Noone else has come across this problem?

uh, again - I am not a subscriber to the list, so please mail me if you
think you know whats going on here.

/jay.


"what we do in life echoes in eternity."
   - Maximus Decimus Meridus

On Sun, 20 Oct 2002, Igor Pechtchanski wrote:

> On Sun, 20 Oct 2002, Jacob A wrote:
>
> > Hey there,
> >
> > I have a real weird problem with running the openssh client under X. When
> > I connect to another machine via ssh, it prompts me for the password, and
> > then the session is terminated just after I am logged in.
> >
> > unfortunately, I dont have root access on the machine I want to ssh to, so
> > I cant start sshd with -D there.
> >
> > It works perfectly when I do it without starting X.
> >
> > Anyone else come across this problem?
> >
> > I'm not a subscriber to the list, so please reply to me as well as the
> > list if you have any input.

----

» Task set
[1] Copy the email word for word, between "On Sun, 20 Oct 2002, Igor" and "am logged in.", inclusive.
[2] List every personal name that appears in the email.
You won't need the records for this.

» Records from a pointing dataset
----

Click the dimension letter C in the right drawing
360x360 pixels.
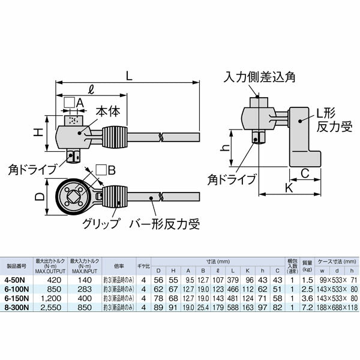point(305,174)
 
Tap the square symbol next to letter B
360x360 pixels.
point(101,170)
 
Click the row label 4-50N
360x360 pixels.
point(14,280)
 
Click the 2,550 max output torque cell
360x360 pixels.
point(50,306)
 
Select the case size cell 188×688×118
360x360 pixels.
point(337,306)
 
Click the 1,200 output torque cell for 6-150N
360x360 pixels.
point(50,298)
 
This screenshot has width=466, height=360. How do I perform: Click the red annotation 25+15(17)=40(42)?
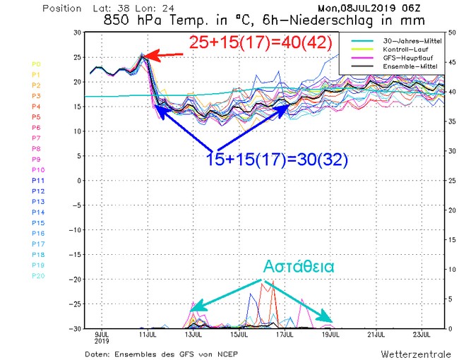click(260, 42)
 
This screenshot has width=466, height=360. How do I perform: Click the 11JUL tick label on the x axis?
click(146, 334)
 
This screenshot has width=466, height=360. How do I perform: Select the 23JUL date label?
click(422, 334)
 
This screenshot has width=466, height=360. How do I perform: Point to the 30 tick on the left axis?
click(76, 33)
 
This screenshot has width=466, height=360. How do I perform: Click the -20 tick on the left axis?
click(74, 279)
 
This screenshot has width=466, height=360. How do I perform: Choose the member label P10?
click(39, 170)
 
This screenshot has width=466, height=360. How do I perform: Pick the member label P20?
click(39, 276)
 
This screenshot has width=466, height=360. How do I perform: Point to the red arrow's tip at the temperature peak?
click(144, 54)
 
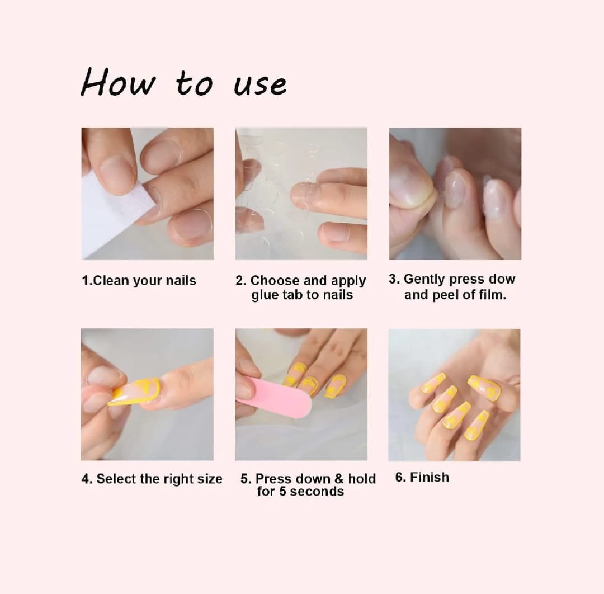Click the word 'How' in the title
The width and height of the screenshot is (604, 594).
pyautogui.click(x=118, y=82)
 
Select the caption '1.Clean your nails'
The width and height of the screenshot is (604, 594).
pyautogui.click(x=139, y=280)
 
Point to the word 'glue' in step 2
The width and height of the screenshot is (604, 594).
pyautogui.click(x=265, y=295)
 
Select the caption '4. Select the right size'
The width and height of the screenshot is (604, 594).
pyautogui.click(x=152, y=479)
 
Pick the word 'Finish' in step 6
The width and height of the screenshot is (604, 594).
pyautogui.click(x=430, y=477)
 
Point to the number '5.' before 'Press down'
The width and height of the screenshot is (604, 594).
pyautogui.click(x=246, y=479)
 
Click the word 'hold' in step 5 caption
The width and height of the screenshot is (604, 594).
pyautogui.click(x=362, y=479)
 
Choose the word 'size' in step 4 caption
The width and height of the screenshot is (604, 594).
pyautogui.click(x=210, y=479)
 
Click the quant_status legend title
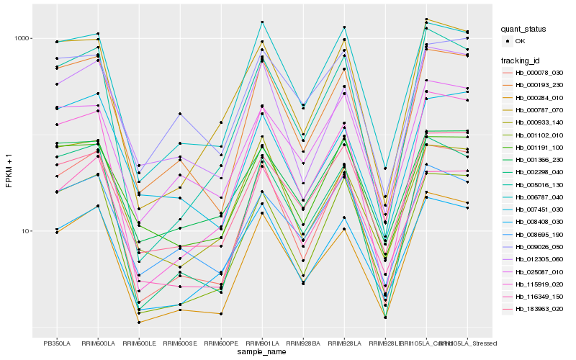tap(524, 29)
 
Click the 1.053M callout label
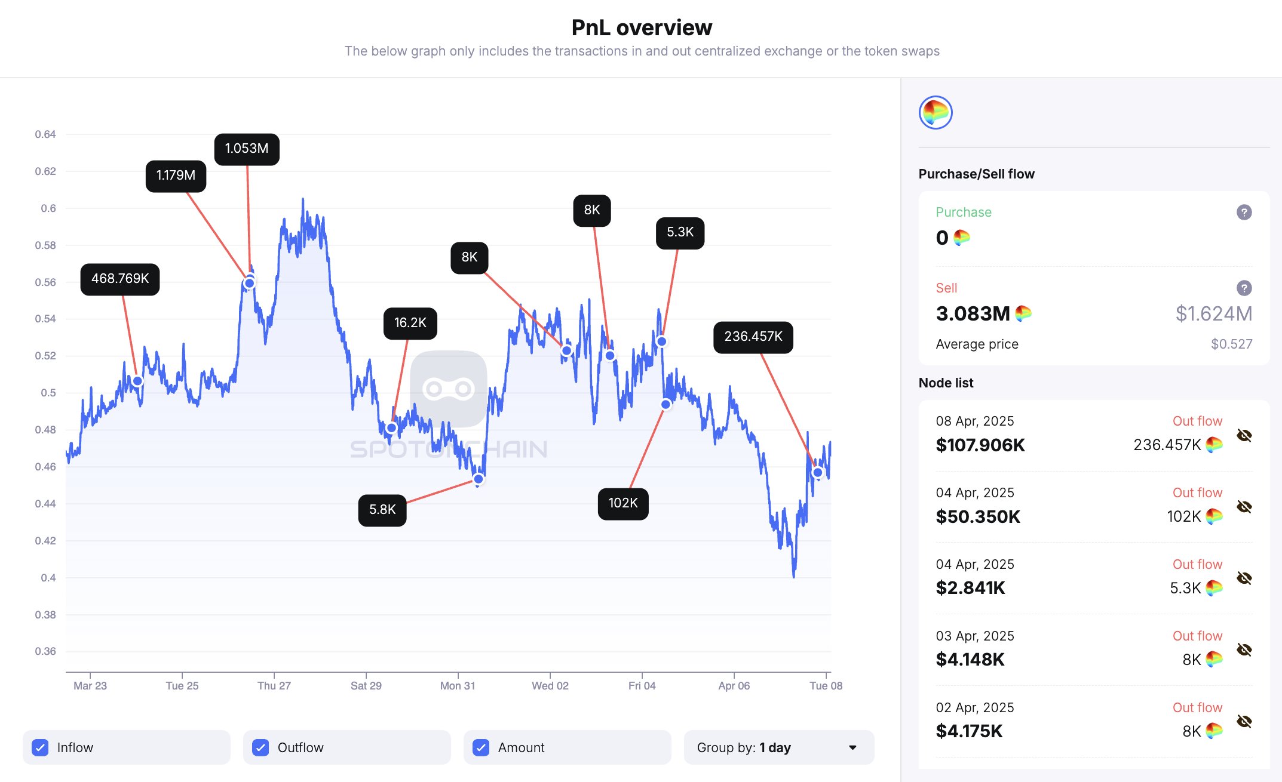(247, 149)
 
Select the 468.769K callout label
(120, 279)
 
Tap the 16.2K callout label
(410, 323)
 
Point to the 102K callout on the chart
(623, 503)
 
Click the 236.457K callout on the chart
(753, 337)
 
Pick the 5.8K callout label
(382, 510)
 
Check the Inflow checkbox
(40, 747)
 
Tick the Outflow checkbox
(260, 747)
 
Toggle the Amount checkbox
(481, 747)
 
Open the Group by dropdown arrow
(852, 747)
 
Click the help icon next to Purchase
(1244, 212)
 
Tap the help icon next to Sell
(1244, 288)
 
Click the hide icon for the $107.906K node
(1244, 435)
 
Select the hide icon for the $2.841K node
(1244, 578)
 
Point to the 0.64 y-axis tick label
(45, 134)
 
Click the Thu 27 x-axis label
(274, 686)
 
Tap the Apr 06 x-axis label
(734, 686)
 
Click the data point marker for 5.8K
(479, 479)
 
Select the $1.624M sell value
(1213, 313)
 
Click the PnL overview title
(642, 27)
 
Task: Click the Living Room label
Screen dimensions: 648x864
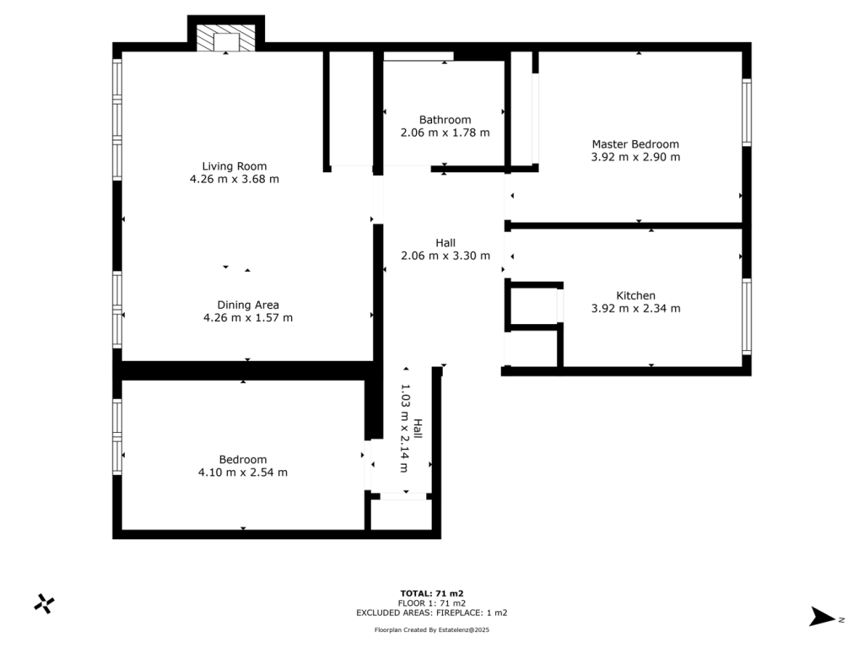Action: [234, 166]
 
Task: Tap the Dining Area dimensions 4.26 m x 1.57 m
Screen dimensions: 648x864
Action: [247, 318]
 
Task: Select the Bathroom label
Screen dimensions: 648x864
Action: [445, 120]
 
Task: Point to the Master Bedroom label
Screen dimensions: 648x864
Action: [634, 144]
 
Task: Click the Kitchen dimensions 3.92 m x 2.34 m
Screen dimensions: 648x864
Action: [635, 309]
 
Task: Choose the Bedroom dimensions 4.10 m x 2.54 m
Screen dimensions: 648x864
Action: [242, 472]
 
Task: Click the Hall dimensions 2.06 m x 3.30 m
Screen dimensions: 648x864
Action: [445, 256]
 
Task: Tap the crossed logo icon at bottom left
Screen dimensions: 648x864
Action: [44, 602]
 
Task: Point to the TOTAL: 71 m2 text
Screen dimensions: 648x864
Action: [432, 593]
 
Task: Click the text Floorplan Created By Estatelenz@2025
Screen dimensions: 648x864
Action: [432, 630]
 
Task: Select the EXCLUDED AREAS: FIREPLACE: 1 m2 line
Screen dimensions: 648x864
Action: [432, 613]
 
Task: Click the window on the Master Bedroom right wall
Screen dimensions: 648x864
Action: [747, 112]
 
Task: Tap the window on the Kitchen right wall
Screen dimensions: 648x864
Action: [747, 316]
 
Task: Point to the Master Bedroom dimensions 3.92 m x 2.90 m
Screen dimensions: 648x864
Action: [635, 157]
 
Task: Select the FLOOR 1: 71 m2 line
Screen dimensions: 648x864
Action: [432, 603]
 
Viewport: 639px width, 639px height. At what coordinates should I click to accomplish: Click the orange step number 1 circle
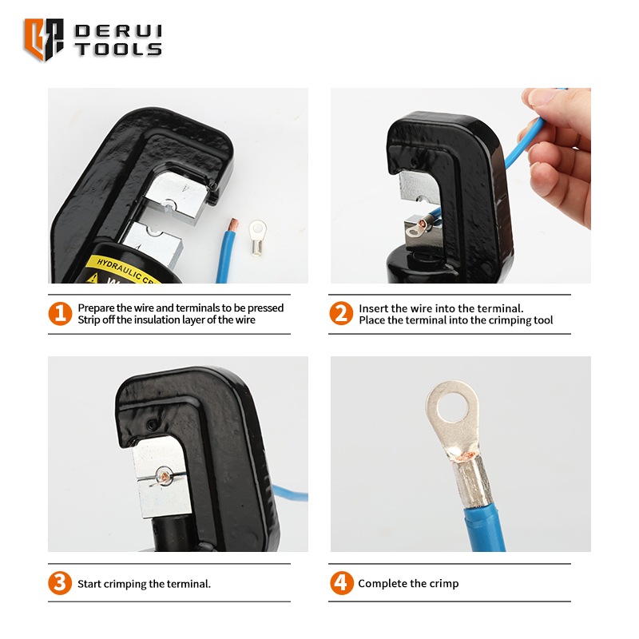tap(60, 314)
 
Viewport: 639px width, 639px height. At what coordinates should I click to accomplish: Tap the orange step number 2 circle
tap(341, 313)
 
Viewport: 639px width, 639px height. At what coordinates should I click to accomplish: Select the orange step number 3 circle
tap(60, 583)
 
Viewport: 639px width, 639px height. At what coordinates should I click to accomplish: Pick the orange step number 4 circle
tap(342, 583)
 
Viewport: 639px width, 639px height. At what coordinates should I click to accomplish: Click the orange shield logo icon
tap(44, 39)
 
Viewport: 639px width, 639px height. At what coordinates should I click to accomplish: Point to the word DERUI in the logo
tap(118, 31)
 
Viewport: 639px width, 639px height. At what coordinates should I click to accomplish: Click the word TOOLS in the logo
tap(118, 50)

----

» Responses to the exercise
[1]
On Sun, 20 Oct 2002, Igor Pechtchanski wrote:

> On Sun, 20 Oct 2002, Jacob A wrote:
>
> > Hey there,
> >
> > I have a real weird problem with running the openssh client under X. When
> > I connect to another machine via ssh, it prompts me for the password, and
> > then the session is terminated just after I am logged in.

[2]
Jacob A
Igor Pechtchanski
Maximus Decimus Meridus
jay